BRIEF 1
List every baking pan size that the baking forum text below mentions.
BRIEF 2
Extend the baking forum text below, picking up after its last sentence about oven thermometers.

TEXT SEGMENT
* * *

I believe there was a mis-print in the ingredients. This baking disappointment you have described is not your fault. You can find another cake recipe & employ the same salted icing. I didn't scrutinize the icing.

 

Good luck Sara & Happy New Year to you as well.

 

  Z~BESTUS.

post #11 of 18
Thread Starter 

Yes I did, but I'm not a very good baker so I didn't dare to adjust the recipe myself... How should I modify this recipe to get better results? Or do you have a good recipe to recommend? :) 

post #12 of 18

@sarahconstw The recipe that you are using is sound so we will have to take a look at your oven and baking tins.

 

First, I believe your problem is with the baking tins you are using. The recipe has a lot of batter and may call for 3-8" baking tins to be used. If you are only using one or two 9" baking tins then there is too much batter in those tins for you to bake properly given the temp and time allowed. If you do not have three of with 8" or 9" baking tins then you will have to go out and invest in the appropriate amount to make this cake the way it is suggested in the recipe. If you have three 8-1/2"x4-1/4"x2-1/2" or 9"x5"x3" loaf pans on hand you can use those to properly bake this cake according to recipe. This recipe will yield approximately 15 cups of batter or more so you will need to space that out appropriately between three baking pans calculating that you will only fill each pan approximately half full for room to rise.

 

Second, always make sure you have an oven thermometer. This helps not only in baking but for every use when using an oven. Ovens can vary 15 degrees and up according to type and age so that is why we will always suggest for you to invest in one of these. They are not expensive and worth the wee cost to get perfect oven temps.

* * *

AVAILABLE DATA
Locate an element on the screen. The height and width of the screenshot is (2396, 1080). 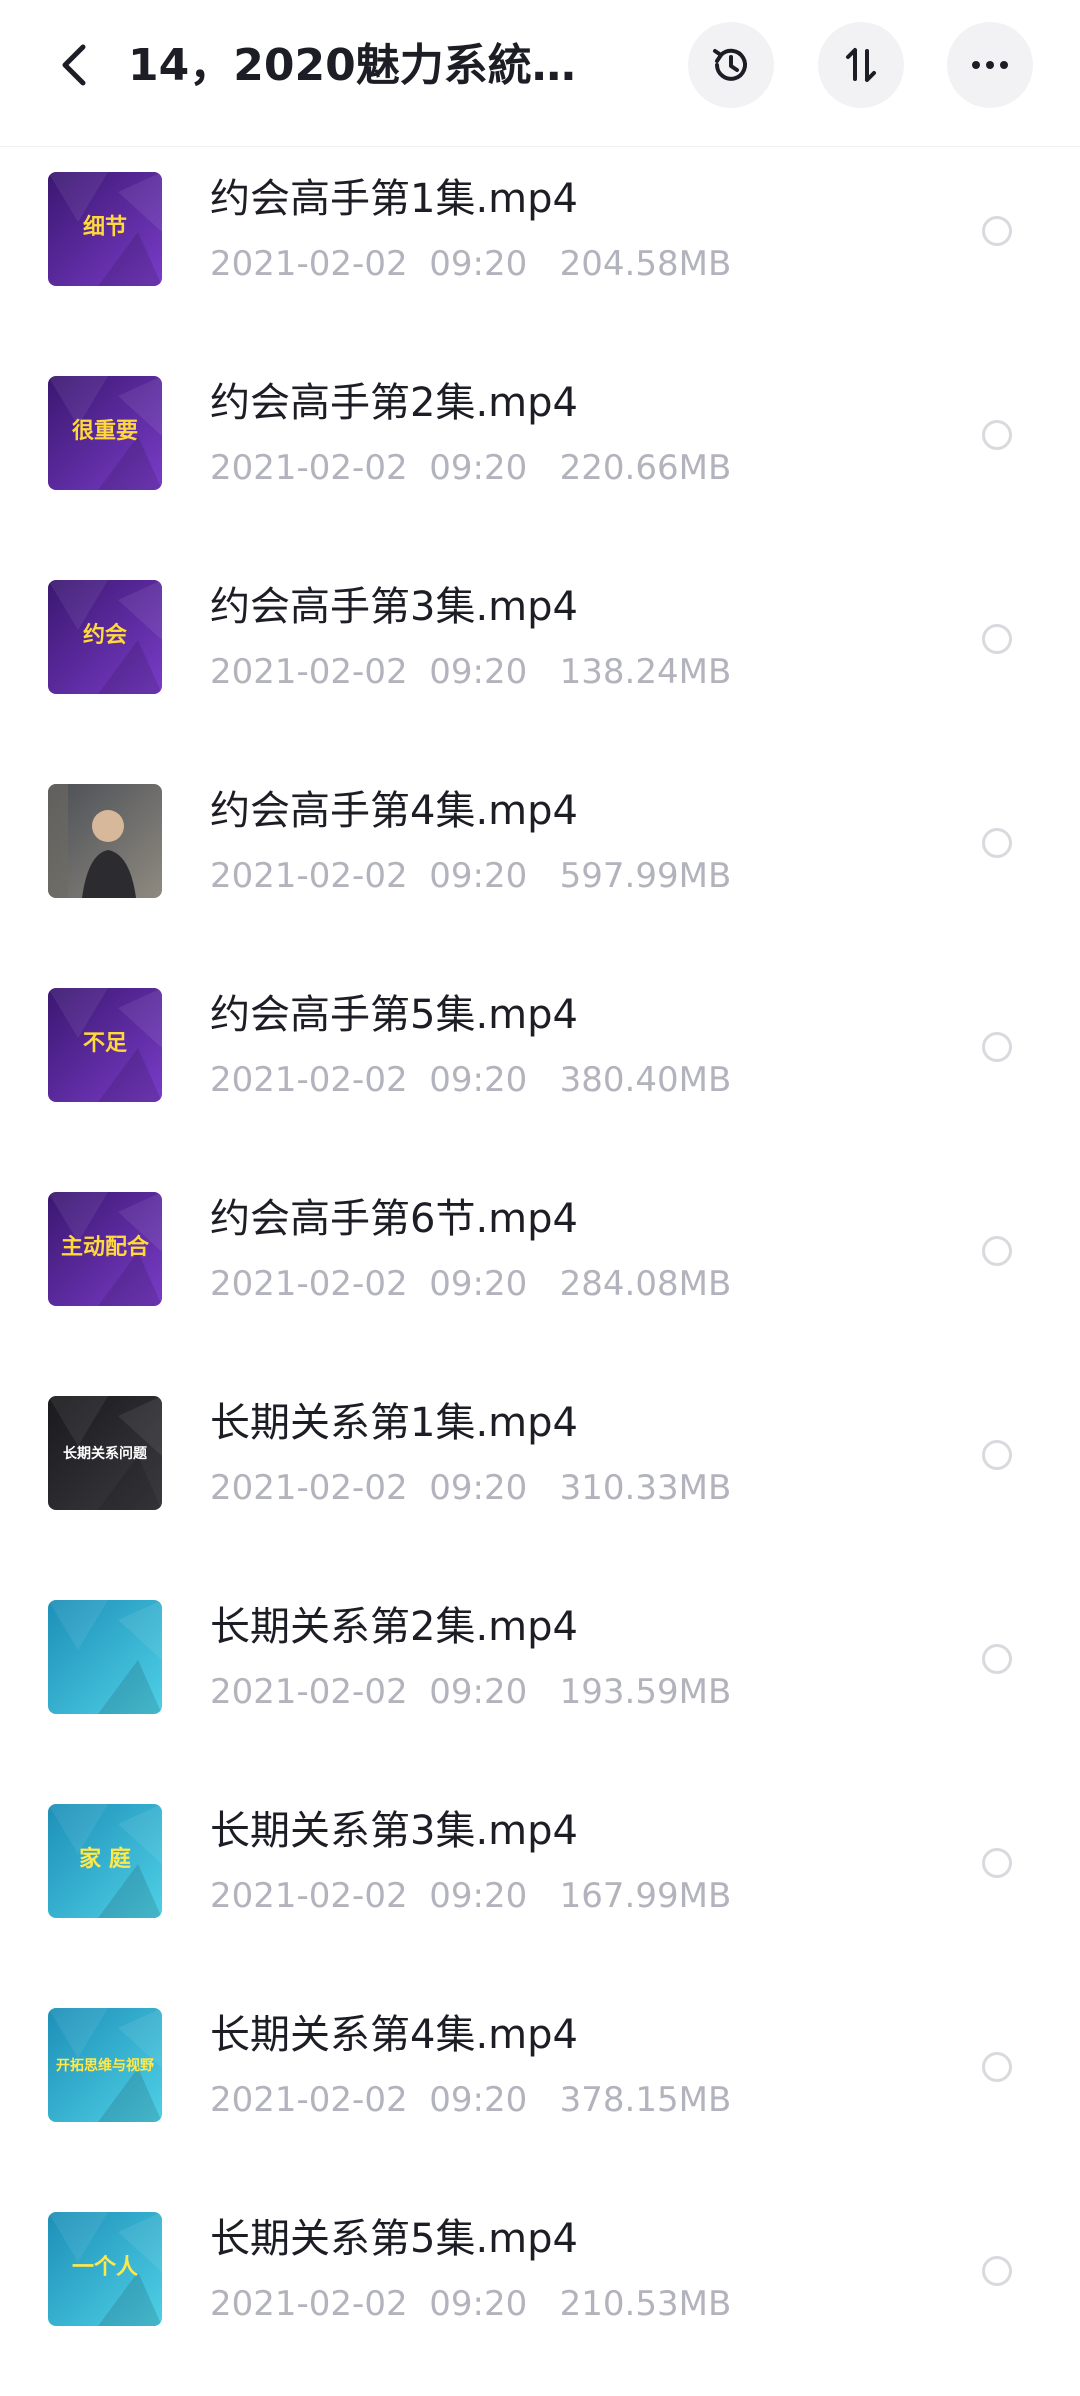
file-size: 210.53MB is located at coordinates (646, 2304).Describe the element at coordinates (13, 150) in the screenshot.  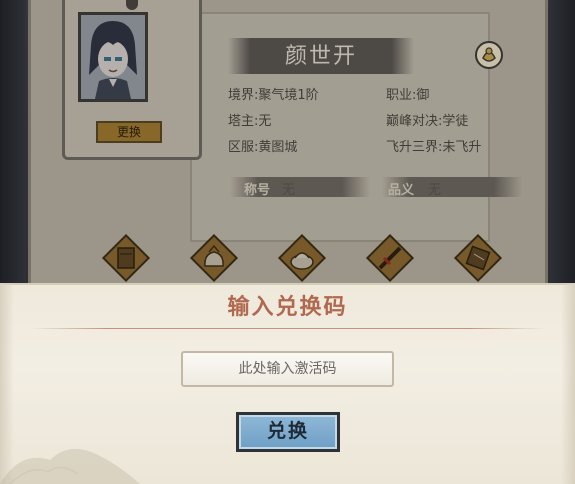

* * *

RESPONSE BOX 1
- 8" baking tins
- 9" baking tins
- 8-1/2"x4-1/4"x2-1/2" loaf pans
- 9"x5"x3" loaf pans

RESPONSE BOX 2
This recipe does NOT need to be modified! :D

 

@Z-BESTUS I am not sure what planet you are living on or what sort of bull manure you are trying to pull but you are most definitely NOT a professionally trained baker and if you are then you definitely fell asleep in class a lot or definitely did not take home a pay check as a professional baker (unless it was a corporately run monstrosity) which explains a lot.

I AM a professionally trained and professionally applied former owner and chef of my own businesses as a pastry chef, baker and former chef. This crap that you are trying to sell that there is too much applesauce in this recipe and not enough egg??? WTF?? Applesauce is a substitute for egg!!!! Gluten is NOT NEEDED in any baked product. PERIOD. It is used for convenience however, it is not the foundation of all baked goods as there are tons of baked goods that have NO GLUTEN in them. If you were a formally trained baker you would KNOW that what the OT poster had said about the browned top and soggy bottom would have NOTHING to do with your gluten comment. It would be an oven, pan or possible substitute ingredient issue. 

post #13 of 18
Thread Starter 
@FablesableHi I actually halved the recipe then separated the batter into two pans! sorry for the misunderstanding :/
post #14 of 18
Quote:
Originally Posted by sarahconstw View Post

 

I used a black coloured 9” cake tin

 

One 9 inch pan is not large enuf to hold even 1/2 of the linked recipe if you are filling it to the half way mark (assuming a 2 in tall pan).

There can be exceptions (one of my recipes rises slowly and bakes flat giving me the wiggle room to fill 2/3 but it is an exception rather than a rule).

A too full pan will rise up to the top and spill over a bit leaving a hardened dome above the rim of the pan.

The middle of the cake will never have time to bake thru before this hard shell scorches.

 

Another cause of this sort of thing is using very cold ingredients (maybe applesauce straight from the fridge?)

The center of the cake will never get warm enuf to catch up with the exterior.

 

mimi


Edited by flipflopgirl - 12/30/15 at 6:38am
post #15 of 18
Quote:
Originally Posted by sarahconstw View Post
 

Yes I did, but I'm not a very good baker so I didn't dare to adjust the recipe myself... How should I modify this recipe to get better results? Or do you have a good recipe to recommend? :)

SARAHCONSTW:

   Good morning Sarah. You asked me to suggest to you a recipe for you using APPLESAUCE CAKE. I am sorry for taking longer than I would reply when requested for help.

   Sarah there is a recipe in a XLNT baking book called "BAKEWISE". written by a world class Baking Scientist. called Shirley Corriher.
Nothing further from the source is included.